Data on locating visible targets:
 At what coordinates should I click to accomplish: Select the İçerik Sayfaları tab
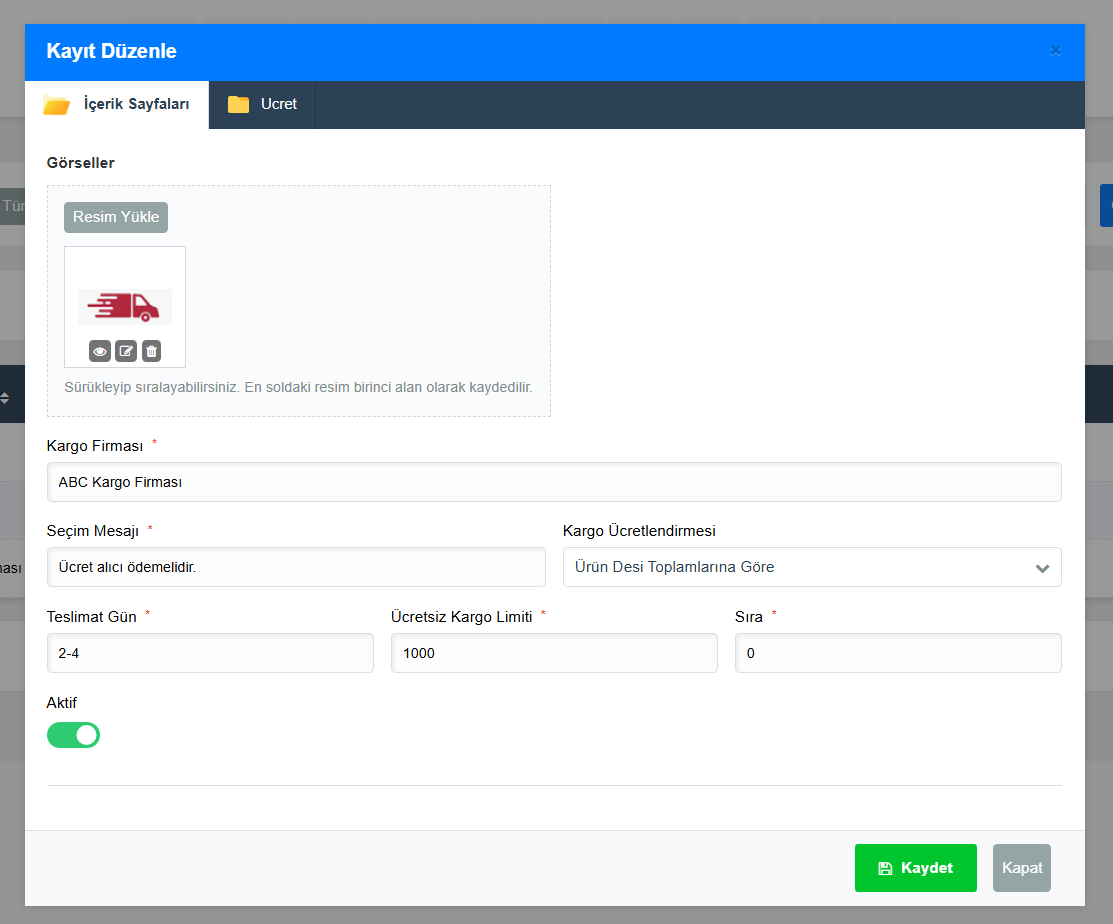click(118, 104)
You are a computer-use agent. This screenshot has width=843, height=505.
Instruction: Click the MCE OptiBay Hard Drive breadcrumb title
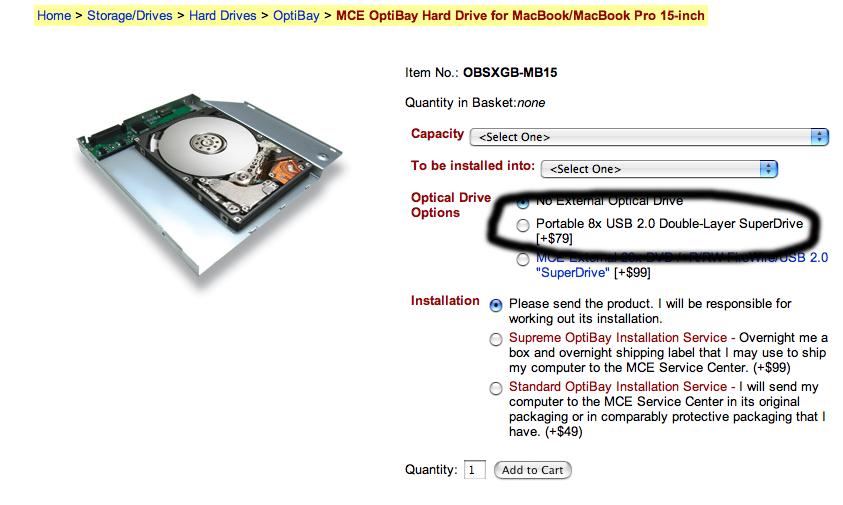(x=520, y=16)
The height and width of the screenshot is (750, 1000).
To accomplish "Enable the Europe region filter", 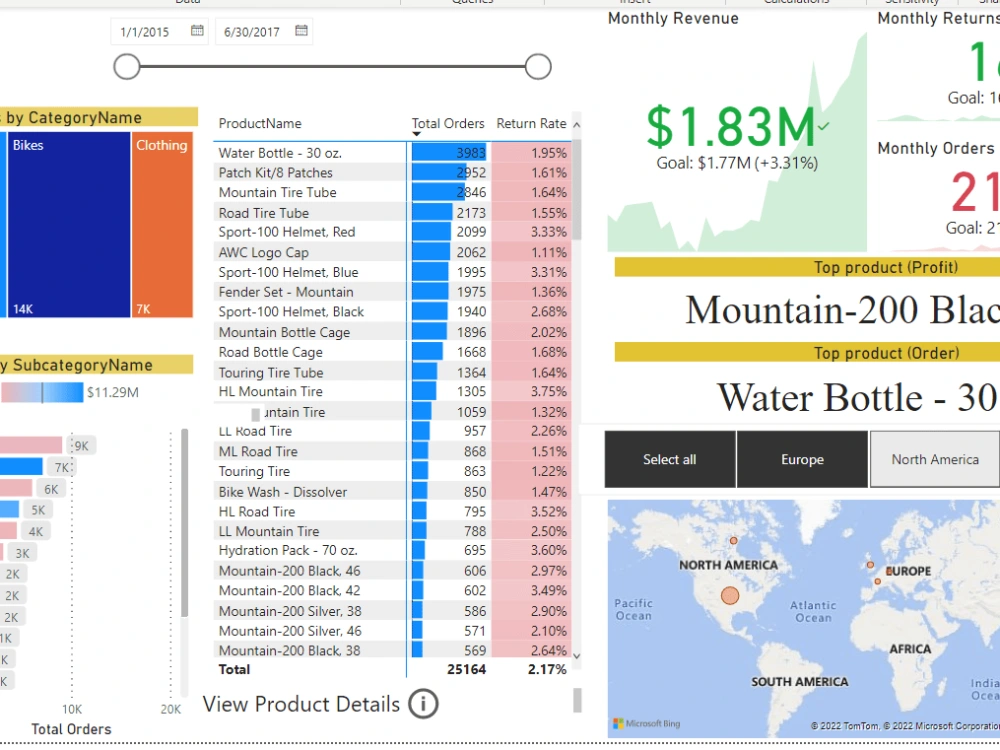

== Description of the task ==
Revise the data from the line containing "The height and" through the end by changing "region filter" to "area filter". Leave everything else as it is, and omit the pictures from your answer.

== Solution to this problem ==
The height and width of the screenshot is (750, 1000).
To accomplish "Enable the Europe area filter", 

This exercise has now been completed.